## Assigned task A
Convert the entries into a numbered list, starting with the line containing "The width and height of the screenshot is (800, 600)." and going through the end of the entries, with blank lines omitted. Leave the pictures out of your list.

## Excerpted text
========================================================================

I am US living, working and cooking in Greece since 1973. I've eaten feta all over the country. I recommend the following two brands: Klysouras and Meteora. It's good to sample; there's a great variety

Chris Nyles said...

Very informative and enlightening. Nice story about your grandma who made the real unpasteurized feta cheese. You're so lucky to have tasted her cheese. Thank you for sending me this posting.

katiez said...

My Feta is 100% brebis - but it's also Salakis brand which may not be authentic. I live in France.... I try....

katiez said...

My Feta is 100% brebis - but it's also Salakis brand which may not be authentic. I live in France.... I try....

David Hall said...

Great article Sam. I adore feta and agree - we have some terrible products claiming to be feta. Nothing beats the authentic stuff.

Cheers
David

TheSnackHound said...

I love feta cheese. Sometimes I have a big craving for greek salads that I just have to satisfy. I have not thought of eating feta on its own in a long time. Thanks for the post, and I am definitely going to try feta for feta's sake!

jacoba said...

========================================================================

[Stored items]
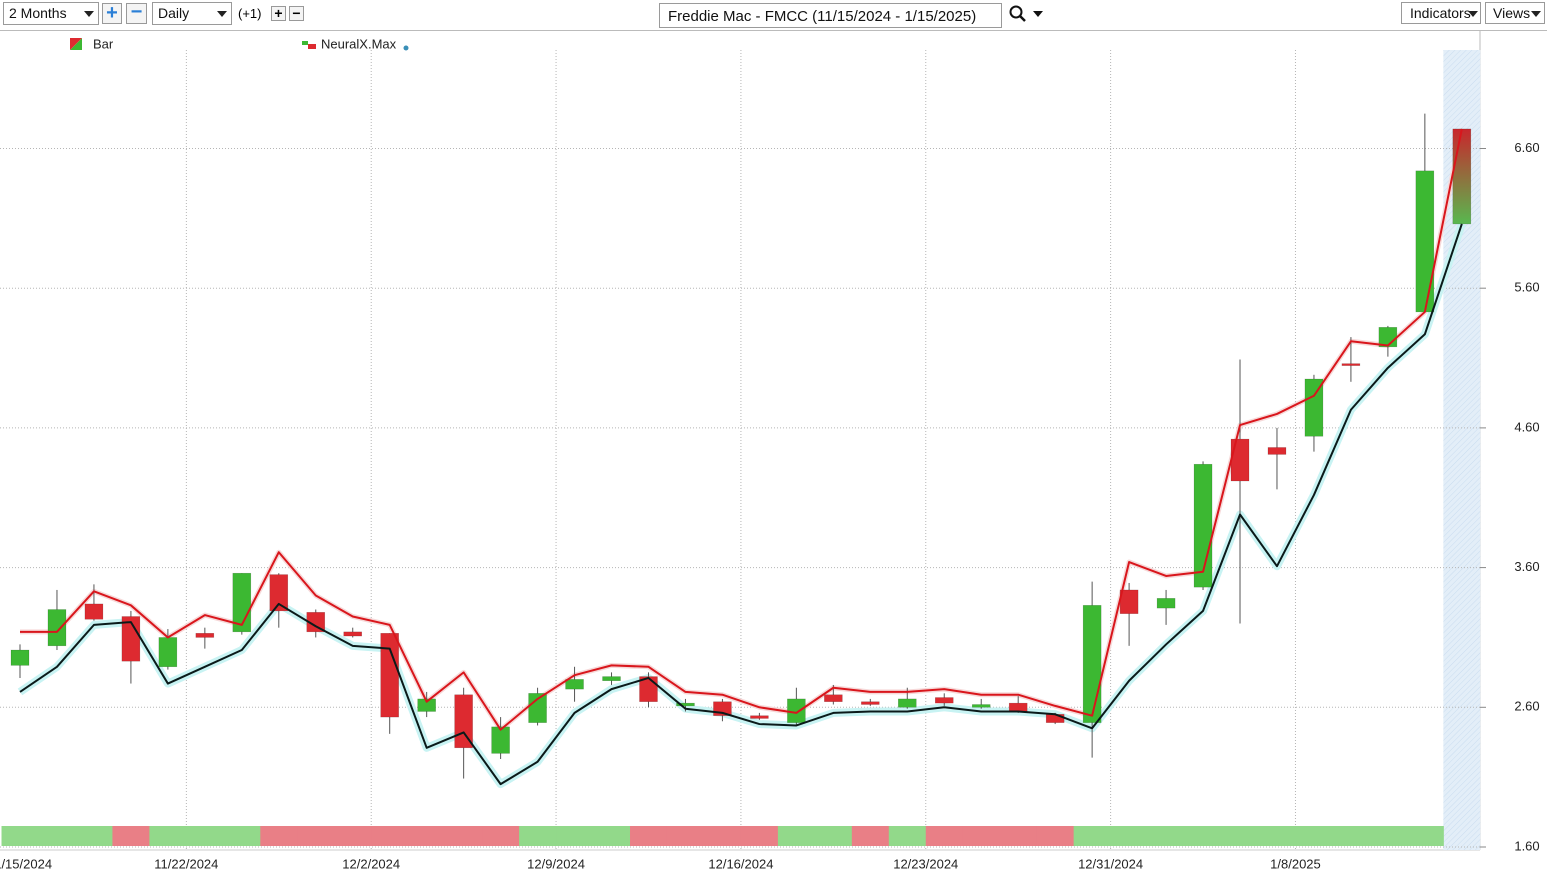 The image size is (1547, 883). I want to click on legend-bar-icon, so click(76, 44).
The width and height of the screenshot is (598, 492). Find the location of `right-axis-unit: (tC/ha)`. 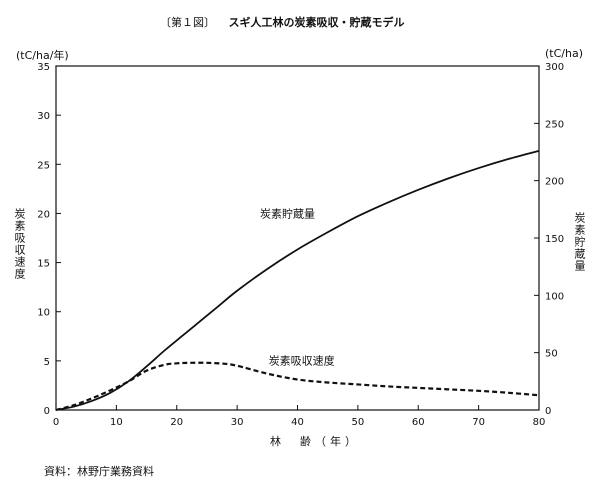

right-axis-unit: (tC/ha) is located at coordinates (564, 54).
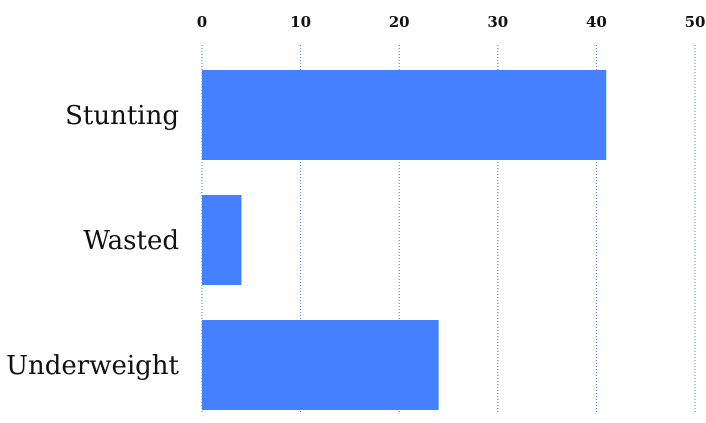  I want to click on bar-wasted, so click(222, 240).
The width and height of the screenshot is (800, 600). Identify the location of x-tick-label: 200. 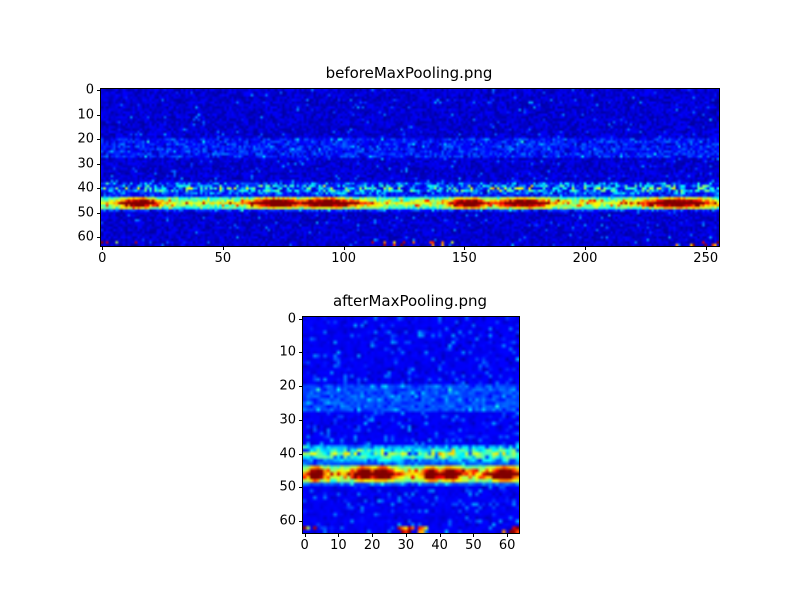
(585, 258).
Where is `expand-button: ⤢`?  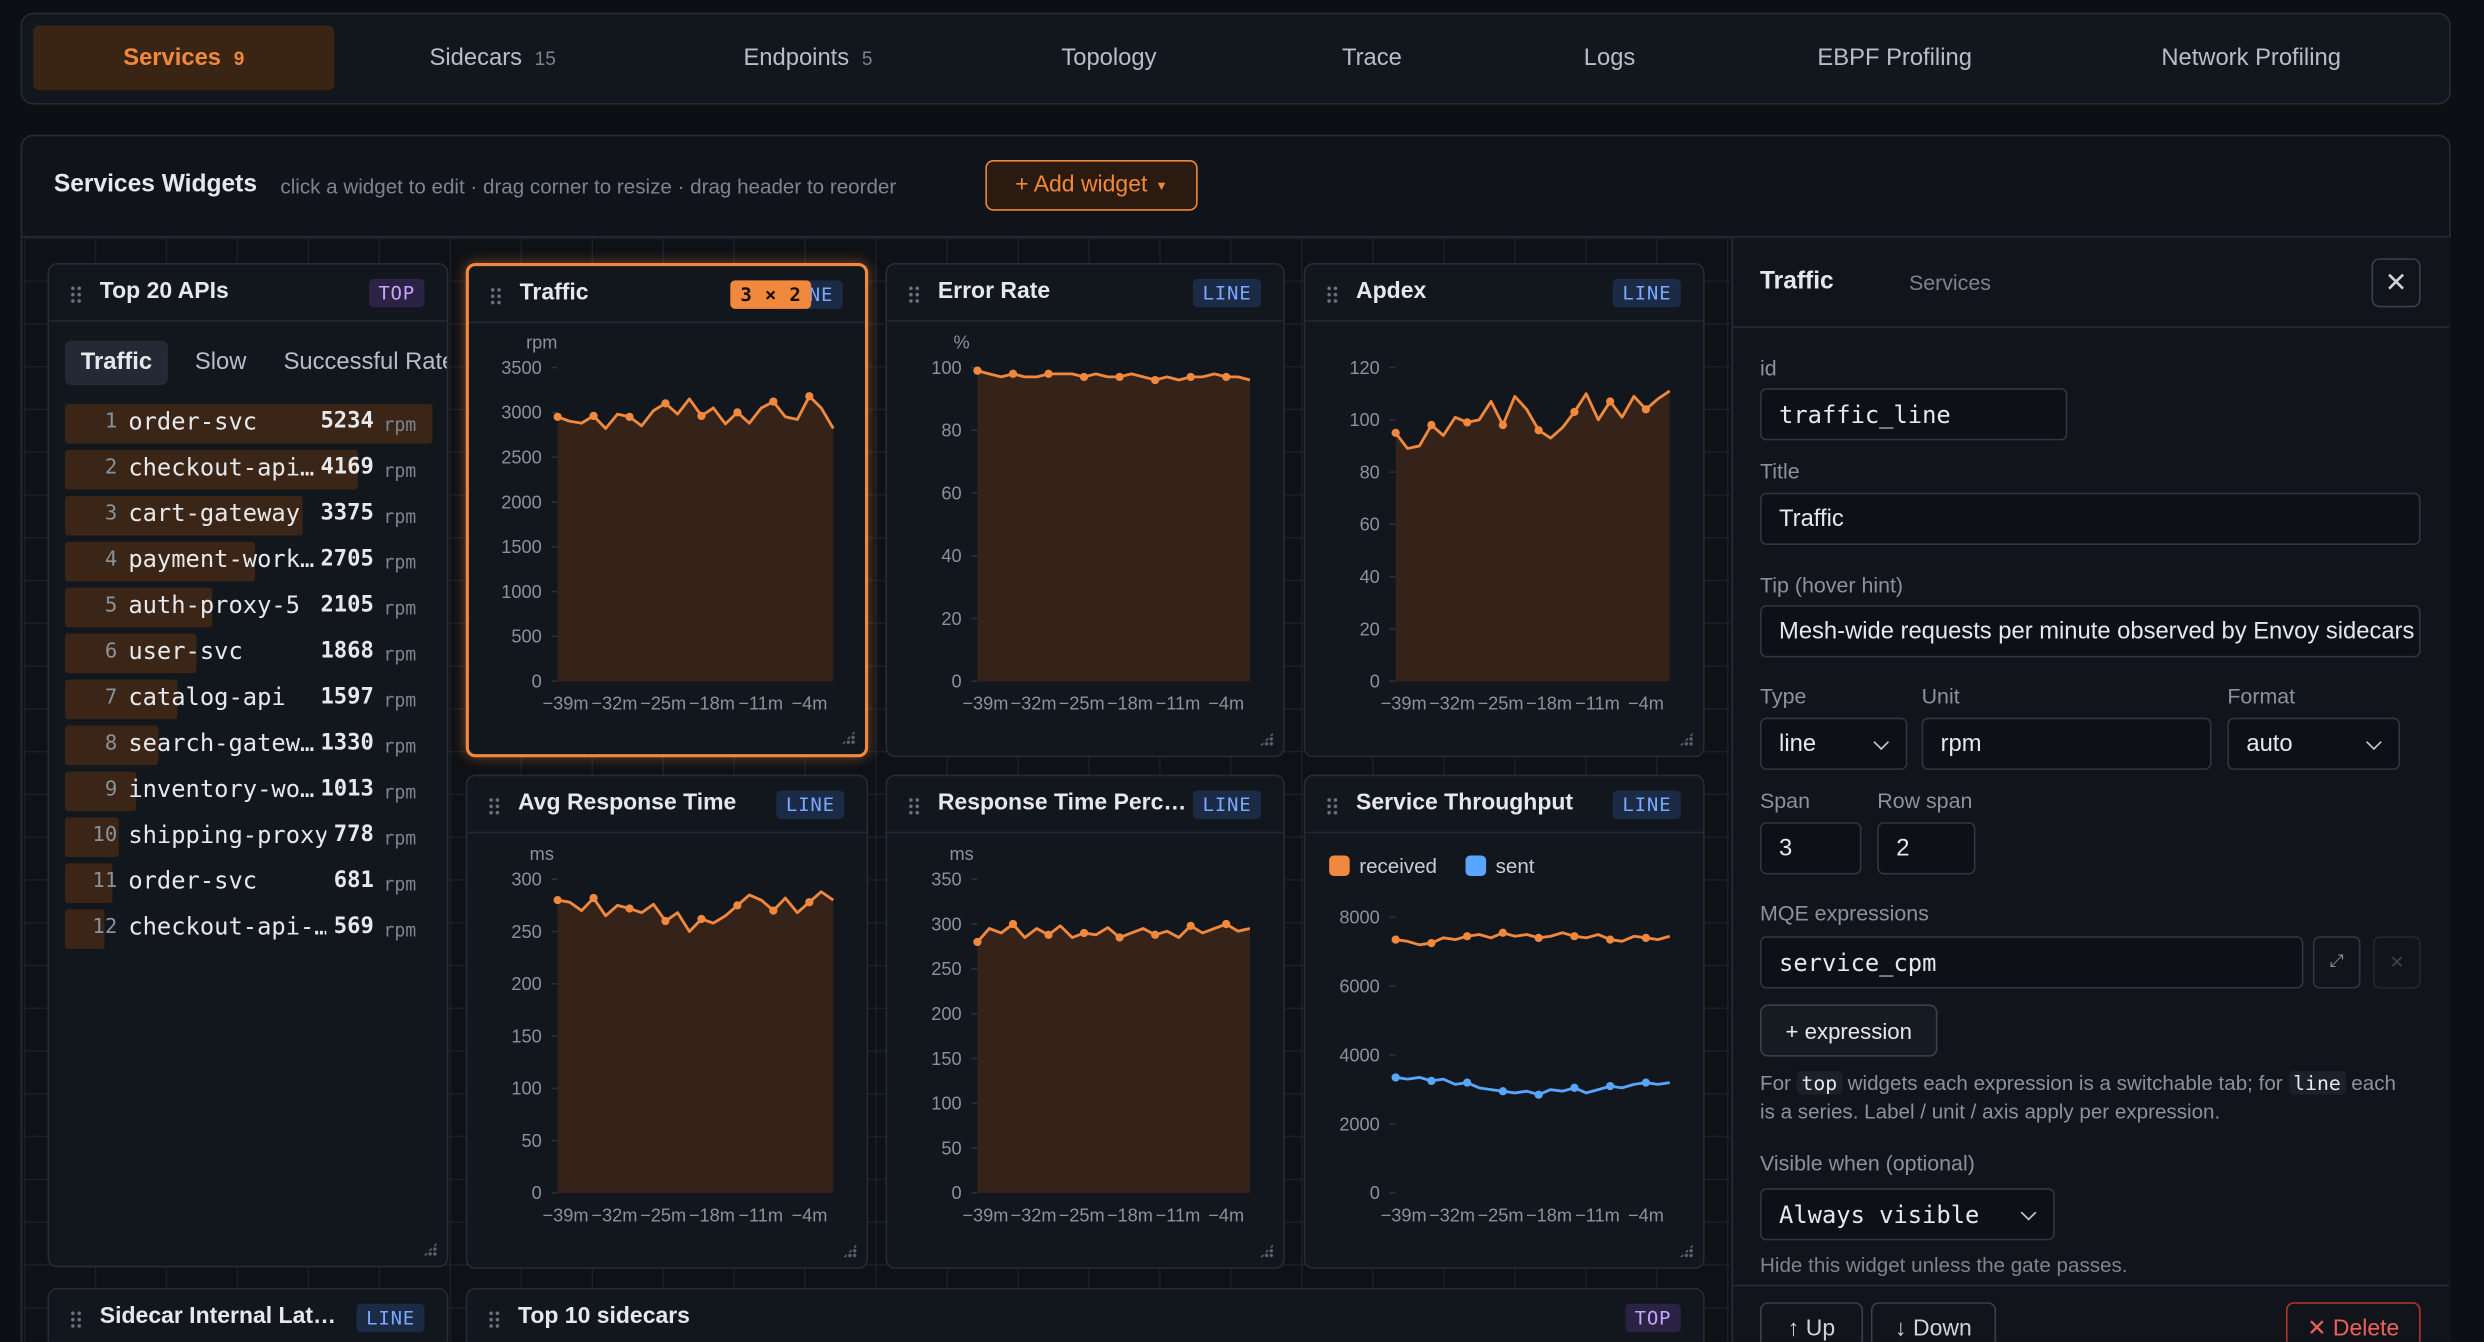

========================================================================

## Assigned task B
Answer these questions from the feta comments:
(i) Which two brands does the commenter who has lived in Greece since 1973 recommend?
(ii) What brand is katiez's feta?
(iii) Whom does David Hall address by name at the start of his comment?

## Answer box A
1. The width and height of the screenshot is (800, 600). Identify the location of x-tick-label: 200. 
2. (585, 258).
3. Where is `expand-button: ⤢`?  

## Answer box B
(i) Klysouras and Meteora
(ii) Salakis
(iii) Sam